UNESCO, the U.N. cultural, education and science arm, has in the past month started to train customs officials and police in neighboring Lebanon, Turkey and Jordan to look for the trafficking of cultural objects out of Syria, said Francesco Bandarin, assistant director-general for culture at the agency.
Bandarin said the new Hollywood film - which tells the story of experts tasked with retrieving artistic treasure stolen by the Nazis during World War Two - would raise global awareness of the illegal trade in artifacts stolen during more recent conflicts, such as Syria, Mali and Libya.
"I would like to thank Hollywood for bringing this issue to global attention because sometimes Hollywood is more powerful than all the U.N. system put together," Bandarin said of the film, which opens in North America on Friday and stars George Clooney, Matt Damon, Bill Murray and Cate Blanchett.
"This issue of heritage protection will be on everybody's mind and for us this is a tremendous opportunity," he told reporters at the United Nations in New York.
The European Union gave UNESCO 2.5 million euros ($3.4 million)this week to establish a team in Beirut to gather better information on the situation in Syria, to fight the trafficking of artifacts and to raise awareness internationally and locally, he said.
Syria's history stretches back through the great empires of the Middle East to the dawn of human civilization, but cultural sites and buildings around the country, such as Aleppo's Umayyad Mosque, have been looted, damaged or destroyed in the conflict.
Bandarin said some objects had already been recovered in Beirut, including statues that had been illegally excavated in the desert town of Palmyra. Illegal archeological excavations across the country pose a great cultural threat, he said.
"Most of the objects that we saw are essentially statues or parts of statues.
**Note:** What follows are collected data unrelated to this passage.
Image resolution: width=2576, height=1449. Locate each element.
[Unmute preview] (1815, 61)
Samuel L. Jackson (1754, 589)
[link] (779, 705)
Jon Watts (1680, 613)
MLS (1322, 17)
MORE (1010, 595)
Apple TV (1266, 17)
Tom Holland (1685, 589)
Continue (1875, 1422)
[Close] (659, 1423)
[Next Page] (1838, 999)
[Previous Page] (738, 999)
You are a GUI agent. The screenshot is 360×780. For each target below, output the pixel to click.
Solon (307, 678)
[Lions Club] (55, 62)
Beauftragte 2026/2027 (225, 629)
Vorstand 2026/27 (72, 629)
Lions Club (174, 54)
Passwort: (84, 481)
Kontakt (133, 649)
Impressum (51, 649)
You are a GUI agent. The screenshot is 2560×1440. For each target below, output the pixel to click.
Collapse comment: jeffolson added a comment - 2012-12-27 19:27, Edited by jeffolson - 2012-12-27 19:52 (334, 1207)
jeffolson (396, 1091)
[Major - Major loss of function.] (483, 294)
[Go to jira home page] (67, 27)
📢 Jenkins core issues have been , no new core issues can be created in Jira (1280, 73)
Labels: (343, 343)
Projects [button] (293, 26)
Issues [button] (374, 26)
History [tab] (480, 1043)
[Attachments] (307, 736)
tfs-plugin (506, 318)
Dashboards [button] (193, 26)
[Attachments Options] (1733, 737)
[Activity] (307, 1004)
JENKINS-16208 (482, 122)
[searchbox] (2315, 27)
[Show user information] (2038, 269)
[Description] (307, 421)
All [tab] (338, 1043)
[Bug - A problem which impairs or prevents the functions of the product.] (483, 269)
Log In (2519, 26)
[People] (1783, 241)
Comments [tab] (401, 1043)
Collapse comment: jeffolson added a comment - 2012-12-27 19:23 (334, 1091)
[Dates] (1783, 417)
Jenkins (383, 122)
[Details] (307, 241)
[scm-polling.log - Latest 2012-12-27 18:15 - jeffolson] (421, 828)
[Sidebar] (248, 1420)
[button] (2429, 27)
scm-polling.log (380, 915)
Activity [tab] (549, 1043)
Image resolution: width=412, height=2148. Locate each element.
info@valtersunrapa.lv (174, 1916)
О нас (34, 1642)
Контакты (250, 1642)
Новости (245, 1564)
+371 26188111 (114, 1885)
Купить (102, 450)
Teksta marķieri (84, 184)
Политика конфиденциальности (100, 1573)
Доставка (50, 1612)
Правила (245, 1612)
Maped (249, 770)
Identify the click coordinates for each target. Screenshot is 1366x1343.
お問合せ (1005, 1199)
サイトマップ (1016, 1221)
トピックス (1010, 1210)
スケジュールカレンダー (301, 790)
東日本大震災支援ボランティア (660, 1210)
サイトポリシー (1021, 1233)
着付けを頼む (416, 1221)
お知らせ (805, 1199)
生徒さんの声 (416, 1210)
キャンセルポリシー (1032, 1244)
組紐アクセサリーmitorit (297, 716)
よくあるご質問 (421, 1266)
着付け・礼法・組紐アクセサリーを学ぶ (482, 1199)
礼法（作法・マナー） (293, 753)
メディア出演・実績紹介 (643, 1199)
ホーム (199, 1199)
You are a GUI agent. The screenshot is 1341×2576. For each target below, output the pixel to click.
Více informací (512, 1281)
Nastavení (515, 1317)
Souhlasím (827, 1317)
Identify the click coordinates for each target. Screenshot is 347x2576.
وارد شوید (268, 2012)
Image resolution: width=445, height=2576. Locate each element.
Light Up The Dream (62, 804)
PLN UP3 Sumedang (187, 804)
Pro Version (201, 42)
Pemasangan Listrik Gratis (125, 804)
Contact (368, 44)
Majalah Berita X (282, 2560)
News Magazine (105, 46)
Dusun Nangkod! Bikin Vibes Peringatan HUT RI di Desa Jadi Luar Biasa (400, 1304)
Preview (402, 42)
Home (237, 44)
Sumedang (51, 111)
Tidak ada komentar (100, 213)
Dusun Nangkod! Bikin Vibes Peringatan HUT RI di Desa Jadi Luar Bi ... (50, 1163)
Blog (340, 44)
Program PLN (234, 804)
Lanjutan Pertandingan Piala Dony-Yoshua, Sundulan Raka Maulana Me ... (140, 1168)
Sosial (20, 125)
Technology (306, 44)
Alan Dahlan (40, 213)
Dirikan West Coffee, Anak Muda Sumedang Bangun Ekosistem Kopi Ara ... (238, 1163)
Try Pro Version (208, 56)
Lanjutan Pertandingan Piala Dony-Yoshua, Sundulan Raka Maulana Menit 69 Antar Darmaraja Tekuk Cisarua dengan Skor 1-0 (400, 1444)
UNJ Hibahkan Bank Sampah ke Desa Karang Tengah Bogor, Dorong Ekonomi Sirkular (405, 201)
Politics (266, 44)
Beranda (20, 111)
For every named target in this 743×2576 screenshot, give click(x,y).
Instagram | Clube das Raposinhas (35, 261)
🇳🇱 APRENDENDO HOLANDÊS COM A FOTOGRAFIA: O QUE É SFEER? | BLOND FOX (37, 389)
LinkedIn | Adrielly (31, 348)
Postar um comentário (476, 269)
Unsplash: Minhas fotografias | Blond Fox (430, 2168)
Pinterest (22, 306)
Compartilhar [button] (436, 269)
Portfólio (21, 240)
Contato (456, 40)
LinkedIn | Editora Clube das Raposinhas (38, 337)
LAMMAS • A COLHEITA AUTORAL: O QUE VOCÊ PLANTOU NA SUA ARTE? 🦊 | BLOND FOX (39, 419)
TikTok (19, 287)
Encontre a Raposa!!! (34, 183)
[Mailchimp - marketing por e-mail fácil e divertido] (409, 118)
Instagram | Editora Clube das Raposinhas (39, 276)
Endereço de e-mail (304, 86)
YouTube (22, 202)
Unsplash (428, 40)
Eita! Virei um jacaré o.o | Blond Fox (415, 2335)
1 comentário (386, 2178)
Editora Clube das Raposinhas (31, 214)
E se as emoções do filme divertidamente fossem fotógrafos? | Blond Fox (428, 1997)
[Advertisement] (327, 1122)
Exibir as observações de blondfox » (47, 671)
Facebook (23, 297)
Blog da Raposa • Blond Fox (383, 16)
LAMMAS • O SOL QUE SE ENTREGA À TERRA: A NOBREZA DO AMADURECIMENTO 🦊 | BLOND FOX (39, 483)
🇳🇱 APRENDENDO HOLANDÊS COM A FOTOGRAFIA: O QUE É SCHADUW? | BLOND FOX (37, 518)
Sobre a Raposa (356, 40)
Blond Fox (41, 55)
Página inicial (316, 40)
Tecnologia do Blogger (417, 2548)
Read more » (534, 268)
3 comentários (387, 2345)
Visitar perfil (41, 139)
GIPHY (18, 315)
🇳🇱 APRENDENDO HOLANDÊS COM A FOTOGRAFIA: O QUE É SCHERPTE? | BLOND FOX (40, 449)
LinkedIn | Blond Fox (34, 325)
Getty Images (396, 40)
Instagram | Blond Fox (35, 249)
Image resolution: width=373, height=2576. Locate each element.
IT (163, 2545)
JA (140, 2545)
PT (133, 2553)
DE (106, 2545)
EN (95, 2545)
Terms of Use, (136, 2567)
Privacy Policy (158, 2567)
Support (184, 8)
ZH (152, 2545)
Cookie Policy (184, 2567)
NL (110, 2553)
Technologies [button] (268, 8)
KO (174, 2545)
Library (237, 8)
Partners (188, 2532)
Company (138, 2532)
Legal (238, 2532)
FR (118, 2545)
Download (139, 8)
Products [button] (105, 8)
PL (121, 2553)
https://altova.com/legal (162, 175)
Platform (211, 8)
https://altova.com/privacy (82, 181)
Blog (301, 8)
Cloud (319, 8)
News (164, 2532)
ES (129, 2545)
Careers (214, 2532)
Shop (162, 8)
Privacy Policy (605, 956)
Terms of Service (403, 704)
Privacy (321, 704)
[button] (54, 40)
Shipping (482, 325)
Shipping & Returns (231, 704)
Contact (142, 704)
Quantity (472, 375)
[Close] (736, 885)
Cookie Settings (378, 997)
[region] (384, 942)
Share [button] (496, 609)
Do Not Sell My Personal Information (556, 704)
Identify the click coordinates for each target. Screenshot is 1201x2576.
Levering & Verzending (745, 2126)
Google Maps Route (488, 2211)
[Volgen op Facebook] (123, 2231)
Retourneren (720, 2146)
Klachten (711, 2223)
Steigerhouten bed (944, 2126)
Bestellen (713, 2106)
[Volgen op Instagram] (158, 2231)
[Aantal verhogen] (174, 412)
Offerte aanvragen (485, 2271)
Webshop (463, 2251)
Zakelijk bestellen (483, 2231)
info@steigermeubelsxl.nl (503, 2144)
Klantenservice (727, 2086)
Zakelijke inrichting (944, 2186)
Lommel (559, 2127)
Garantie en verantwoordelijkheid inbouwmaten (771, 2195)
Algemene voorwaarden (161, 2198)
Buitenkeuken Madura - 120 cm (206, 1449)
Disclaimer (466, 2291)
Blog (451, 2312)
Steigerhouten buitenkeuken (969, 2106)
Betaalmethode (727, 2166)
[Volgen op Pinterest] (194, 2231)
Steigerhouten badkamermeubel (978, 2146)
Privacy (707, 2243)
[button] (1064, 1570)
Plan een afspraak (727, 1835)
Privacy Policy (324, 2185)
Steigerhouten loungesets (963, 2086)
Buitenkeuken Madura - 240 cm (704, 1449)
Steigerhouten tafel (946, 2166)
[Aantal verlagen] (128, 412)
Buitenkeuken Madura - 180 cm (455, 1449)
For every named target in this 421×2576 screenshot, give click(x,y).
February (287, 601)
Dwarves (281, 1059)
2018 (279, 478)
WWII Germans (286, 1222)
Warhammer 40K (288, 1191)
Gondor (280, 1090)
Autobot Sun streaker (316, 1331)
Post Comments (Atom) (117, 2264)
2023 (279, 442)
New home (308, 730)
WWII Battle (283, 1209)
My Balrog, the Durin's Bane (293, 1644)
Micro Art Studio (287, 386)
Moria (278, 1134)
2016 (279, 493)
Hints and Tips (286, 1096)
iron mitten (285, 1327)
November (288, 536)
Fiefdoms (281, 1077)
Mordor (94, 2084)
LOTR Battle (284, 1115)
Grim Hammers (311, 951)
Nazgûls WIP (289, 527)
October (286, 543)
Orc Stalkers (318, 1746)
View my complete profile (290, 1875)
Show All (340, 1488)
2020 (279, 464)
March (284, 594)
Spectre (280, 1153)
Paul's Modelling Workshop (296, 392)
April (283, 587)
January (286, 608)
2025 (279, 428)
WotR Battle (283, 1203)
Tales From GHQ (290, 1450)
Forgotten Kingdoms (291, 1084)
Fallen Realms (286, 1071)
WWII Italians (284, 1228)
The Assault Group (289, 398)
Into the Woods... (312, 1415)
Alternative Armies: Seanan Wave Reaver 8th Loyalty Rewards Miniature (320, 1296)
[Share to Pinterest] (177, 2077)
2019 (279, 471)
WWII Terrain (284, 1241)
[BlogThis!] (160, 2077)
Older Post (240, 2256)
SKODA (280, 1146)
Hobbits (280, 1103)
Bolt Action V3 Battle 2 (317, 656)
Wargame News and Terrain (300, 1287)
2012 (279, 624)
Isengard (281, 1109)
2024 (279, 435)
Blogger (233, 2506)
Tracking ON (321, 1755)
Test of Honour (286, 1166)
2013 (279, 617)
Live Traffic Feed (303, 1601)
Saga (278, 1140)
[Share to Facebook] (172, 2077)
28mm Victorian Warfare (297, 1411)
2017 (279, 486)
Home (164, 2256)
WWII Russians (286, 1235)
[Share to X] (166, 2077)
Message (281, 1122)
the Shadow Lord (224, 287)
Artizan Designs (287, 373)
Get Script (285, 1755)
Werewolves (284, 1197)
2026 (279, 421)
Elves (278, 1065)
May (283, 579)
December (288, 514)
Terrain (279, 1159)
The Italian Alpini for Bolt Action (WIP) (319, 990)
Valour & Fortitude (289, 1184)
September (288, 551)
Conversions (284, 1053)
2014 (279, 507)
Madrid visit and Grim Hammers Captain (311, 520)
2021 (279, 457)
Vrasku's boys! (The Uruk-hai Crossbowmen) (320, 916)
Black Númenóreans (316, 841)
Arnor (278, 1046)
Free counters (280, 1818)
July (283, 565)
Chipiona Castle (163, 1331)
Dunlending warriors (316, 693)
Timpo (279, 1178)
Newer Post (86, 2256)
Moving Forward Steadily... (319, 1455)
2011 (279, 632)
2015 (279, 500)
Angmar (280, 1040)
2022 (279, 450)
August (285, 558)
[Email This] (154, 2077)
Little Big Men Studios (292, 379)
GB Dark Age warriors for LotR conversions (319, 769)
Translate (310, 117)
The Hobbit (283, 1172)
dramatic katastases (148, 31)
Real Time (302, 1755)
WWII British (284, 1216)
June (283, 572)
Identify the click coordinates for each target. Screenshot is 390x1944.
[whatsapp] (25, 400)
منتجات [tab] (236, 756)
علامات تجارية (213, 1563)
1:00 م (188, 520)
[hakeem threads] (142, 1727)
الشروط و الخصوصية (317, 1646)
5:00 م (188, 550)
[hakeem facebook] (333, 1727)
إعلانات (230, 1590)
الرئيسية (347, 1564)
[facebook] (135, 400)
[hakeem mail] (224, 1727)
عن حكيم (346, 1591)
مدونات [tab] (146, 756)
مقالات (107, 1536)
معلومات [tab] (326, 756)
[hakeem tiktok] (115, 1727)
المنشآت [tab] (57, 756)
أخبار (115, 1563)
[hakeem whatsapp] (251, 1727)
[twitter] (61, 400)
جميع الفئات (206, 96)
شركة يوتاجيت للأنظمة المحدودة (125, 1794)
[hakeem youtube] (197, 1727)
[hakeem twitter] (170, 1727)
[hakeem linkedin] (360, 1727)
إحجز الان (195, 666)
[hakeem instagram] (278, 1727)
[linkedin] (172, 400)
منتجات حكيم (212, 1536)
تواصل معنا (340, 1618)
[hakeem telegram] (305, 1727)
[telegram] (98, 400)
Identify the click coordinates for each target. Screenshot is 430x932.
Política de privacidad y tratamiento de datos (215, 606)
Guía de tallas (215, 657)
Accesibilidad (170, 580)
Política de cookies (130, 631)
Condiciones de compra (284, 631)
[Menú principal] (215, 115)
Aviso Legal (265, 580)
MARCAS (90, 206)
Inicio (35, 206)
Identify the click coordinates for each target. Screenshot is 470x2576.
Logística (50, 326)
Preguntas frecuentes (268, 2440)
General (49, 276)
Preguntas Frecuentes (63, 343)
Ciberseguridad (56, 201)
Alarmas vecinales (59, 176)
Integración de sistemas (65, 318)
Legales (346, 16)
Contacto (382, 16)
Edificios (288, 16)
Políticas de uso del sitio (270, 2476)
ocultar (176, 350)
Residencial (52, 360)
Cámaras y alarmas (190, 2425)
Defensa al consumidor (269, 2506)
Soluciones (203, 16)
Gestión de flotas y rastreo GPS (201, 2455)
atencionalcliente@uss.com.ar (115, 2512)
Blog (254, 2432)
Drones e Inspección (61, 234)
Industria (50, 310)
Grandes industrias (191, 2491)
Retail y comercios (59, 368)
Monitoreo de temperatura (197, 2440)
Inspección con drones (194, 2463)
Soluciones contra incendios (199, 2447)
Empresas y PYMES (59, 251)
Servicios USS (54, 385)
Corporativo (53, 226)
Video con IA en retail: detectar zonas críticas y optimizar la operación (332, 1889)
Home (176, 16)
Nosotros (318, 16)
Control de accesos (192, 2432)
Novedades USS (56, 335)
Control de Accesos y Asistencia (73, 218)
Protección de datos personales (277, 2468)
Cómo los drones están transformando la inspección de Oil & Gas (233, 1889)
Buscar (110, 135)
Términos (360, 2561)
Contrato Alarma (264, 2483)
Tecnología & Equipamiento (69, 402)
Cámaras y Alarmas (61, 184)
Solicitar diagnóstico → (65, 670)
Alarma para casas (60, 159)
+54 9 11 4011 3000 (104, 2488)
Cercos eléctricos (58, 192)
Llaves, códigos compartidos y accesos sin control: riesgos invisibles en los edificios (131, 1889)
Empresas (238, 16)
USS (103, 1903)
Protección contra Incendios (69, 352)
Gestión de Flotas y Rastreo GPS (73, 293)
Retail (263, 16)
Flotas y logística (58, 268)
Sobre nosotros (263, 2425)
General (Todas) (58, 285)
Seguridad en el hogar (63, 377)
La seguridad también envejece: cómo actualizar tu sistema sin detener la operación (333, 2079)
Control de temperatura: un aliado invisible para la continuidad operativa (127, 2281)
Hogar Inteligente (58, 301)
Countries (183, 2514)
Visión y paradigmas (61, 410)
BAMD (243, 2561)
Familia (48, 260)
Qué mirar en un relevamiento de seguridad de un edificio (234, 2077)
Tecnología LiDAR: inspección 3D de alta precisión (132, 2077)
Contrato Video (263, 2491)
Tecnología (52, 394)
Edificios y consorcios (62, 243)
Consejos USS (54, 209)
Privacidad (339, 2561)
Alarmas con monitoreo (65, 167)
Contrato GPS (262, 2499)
We know also that other objects that are more difficult to retrieve, like coins and metal objects, are circulating," he said of what was found in Beirut.
The Syrian government has told UNESCO it had emptied the country's 34 museums and moved the contents to safer places.
Maamoun Abdulkarim, head of Syria's antiquities and museums told Reuters last year that tens of thousands of artifacts spanning 10,000 years of history were removed to specialist warehouses to avoid a repeat of the storming of Baghdad's museum by looters following the 2003 U.S. invasion and overthrow of Iraqi President Saddam Hussein.
The United Nations says more than 100,000 people have been killed in Syria's conflict, which began in March 2011 with popular protests against President Bashar al-Assad and spiraled into civil war after a crackdown by security forces.